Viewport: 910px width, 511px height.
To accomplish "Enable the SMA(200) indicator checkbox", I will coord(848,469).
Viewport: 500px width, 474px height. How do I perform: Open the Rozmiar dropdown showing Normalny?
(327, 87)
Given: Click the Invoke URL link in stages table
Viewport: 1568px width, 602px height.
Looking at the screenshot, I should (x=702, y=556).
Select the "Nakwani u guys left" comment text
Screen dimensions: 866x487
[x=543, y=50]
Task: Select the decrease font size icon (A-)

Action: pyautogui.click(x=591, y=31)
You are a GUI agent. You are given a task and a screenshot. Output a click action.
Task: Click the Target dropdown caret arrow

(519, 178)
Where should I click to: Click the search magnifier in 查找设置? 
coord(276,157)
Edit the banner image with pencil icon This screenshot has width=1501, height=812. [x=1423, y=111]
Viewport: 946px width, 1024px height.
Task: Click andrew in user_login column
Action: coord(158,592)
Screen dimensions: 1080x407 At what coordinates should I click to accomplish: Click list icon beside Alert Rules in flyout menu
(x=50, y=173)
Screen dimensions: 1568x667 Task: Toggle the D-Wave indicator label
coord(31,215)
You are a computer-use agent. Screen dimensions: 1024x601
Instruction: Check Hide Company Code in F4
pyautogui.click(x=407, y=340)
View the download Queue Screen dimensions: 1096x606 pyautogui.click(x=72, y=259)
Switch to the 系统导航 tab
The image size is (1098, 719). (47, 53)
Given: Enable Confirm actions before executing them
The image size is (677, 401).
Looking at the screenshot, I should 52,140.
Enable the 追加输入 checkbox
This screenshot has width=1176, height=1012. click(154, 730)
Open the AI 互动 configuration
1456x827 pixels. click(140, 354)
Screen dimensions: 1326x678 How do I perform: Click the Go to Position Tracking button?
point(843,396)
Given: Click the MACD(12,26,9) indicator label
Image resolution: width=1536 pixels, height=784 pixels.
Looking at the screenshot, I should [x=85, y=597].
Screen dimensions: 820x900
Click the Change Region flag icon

---*---

## Exercise instructions
Recopy the entries above in their entirety, exactly.

## Output
Viewport: 910px width, 511px height.
To accomplish "Enable the SMA(200) indicator checkbox", I will coord(848,469).
Viewport: 500px width, 474px height. How do I perform: Open the Rozmiar dropdown showing Normalny?
(327, 87)
Given: Click the Invoke URL link in stages table
Viewport: 1568px width, 602px height.
Looking at the screenshot, I should (x=702, y=556).
Select the "Nakwani u guys left" comment text
Screen dimensions: 866x487
[x=543, y=50]
Task: Select the decrease font size icon (A-)

Action: pyautogui.click(x=591, y=31)
You are a GUI agent. You are given a task and a screenshot. Output a click action.
Task: Click the Target dropdown caret arrow

(519, 178)
Where should I click to: Click the search magnifier in 查找设置? 
coord(276,157)
Edit the banner image with pencil icon This screenshot has width=1501, height=812. [x=1423, y=111]
Viewport: 946px width, 1024px height.
Task: Click andrew in user_login column
Action: coord(158,592)
Screen dimensions: 1080x407 At what coordinates should I click to accomplish: Click list icon beside Alert Rules in flyout menu
(x=50, y=173)
Screen dimensions: 1568x667 Task: Toggle the D-Wave indicator label
coord(31,215)
You are a computer-use agent. Screen dimensions: 1024x601
Instruction: Check Hide Company Code in F4
pyautogui.click(x=407, y=340)
View the download Queue Screen dimensions: 1096x606 pyautogui.click(x=72, y=259)
Switch to the 系统导航 tab
The image size is (1098, 719). (47, 53)
Given: Enable Confirm actions before executing them
The image size is (677, 401).
Looking at the screenshot, I should 52,140.
Enable the 追加输入 checkbox
This screenshot has width=1176, height=1012. click(154, 730)
Open the AI 互动 configuration
1456x827 pixels. click(140, 354)
Screen dimensions: 1326x678 How do I perform: Click the Go to Position Tracking button?
point(843,396)
Given: Click the MACD(12,26,9) indicator label
Image resolution: width=1536 pixels, height=784 pixels.
Looking at the screenshot, I should [x=85, y=597].
Screen dimensions: 820x900
Click the Change Region flag icon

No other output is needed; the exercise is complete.